Деликатная Люсинда бренчала на гитаре и последнюю фразу, сказанную в дверях, расслышала.
— Это точно! — радостно воскликнула она. В присутствии Добровольского и в контексте намечающихся перемен она совершенно перестала бояться Олежку и почувствовала себя уверенней. — Хуже-то некуда!
— Всегда есть, — уверил обеих девиц Добровольский и стал открывать вино. — Вот вам история про адвоката, который каждое свое выступление в суде начинал словами «Уважаемые дамы и господа, это ужасное преступление, но могло быть гораздо хуже!» Однажды ему предстояло защищать преступника, который изнасиловал свою мать и зарезал отца, и все с нетерпением ждали, что же он скажет после своей знаменитой фразы о том, что «все могло быть хуже!».
Он мельком глянул на Олимпиаду с Люсиндой. Те слушали, и Люсинда даже бренчать перестала.
— Адвокат так начал свою речь: «Уважаемые дамы и господа!
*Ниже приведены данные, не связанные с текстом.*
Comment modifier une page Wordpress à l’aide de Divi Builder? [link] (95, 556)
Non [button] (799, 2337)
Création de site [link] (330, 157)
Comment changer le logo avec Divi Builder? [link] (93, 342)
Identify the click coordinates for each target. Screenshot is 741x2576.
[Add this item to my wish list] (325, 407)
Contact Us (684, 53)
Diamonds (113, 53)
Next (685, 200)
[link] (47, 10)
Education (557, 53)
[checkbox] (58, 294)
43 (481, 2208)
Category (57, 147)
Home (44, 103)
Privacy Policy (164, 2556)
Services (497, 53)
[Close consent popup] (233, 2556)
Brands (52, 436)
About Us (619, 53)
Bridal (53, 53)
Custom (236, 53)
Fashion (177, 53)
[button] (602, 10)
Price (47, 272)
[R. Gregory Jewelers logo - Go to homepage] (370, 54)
Это ужасное преступление, но могло быть гораздо хуже! Он мог изнасиловать отца и зарезать мать!»
Они переглянулись.
— Страсти какие, — сказала Люсинда задумчиво и выложила историю о том, как в станице Равнинной шабашники чуть не до смерти зарезали пьяного попика и все неделю боялись на улицу выходить и даже стали двери запирать, чего отродясь не делали.
Она быстро съела свою порцию салата из крабов, глотнула вина и потянулась к своей гитаре. Она вообще все время на нее посматривала заговорщицки, как на лучшего друга, с которым у нее есть какая-то общая приятная тайна.
— Ах да! — спохватился Добровольский. — Это очень хорошо. Я давно хотел попросить вас спеть.
— Меня?! — поразилась Люсинда. — Меня — спеть?
— Да, — сказал Добровольский. — Спойте, пожалуйста. Что-нибудь собственного сочинения, если можно.
Бедная Люсинда совершенно растерялась, даже рот разинула.